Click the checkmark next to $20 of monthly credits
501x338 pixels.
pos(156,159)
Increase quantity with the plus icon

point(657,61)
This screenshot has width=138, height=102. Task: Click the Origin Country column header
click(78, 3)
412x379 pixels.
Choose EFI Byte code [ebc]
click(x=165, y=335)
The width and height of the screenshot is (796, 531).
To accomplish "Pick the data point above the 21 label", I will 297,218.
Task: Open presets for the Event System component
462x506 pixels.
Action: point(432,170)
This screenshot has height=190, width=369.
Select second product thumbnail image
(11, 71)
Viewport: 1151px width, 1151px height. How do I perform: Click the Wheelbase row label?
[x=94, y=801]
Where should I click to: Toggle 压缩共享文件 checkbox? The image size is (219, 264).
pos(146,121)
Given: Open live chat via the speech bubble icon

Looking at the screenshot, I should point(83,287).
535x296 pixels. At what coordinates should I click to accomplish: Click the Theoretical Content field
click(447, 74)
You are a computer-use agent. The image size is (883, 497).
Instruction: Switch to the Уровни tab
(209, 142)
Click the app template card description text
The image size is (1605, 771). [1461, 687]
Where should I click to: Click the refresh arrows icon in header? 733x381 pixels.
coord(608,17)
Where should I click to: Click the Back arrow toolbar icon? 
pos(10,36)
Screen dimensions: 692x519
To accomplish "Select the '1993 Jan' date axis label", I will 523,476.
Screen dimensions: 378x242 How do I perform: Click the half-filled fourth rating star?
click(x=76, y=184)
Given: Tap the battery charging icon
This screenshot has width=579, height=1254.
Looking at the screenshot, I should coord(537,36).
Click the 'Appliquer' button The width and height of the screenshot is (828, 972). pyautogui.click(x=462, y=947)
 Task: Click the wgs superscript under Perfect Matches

- **Problem requirements**:
Copy whichever lines in the listing above contain the word "will".

- **Answer**:
To accomplish "Pick the data point above the 21 label", I will 297,218.
To accomplish "Select the '1993 Jan' date axis label", I will 523,476.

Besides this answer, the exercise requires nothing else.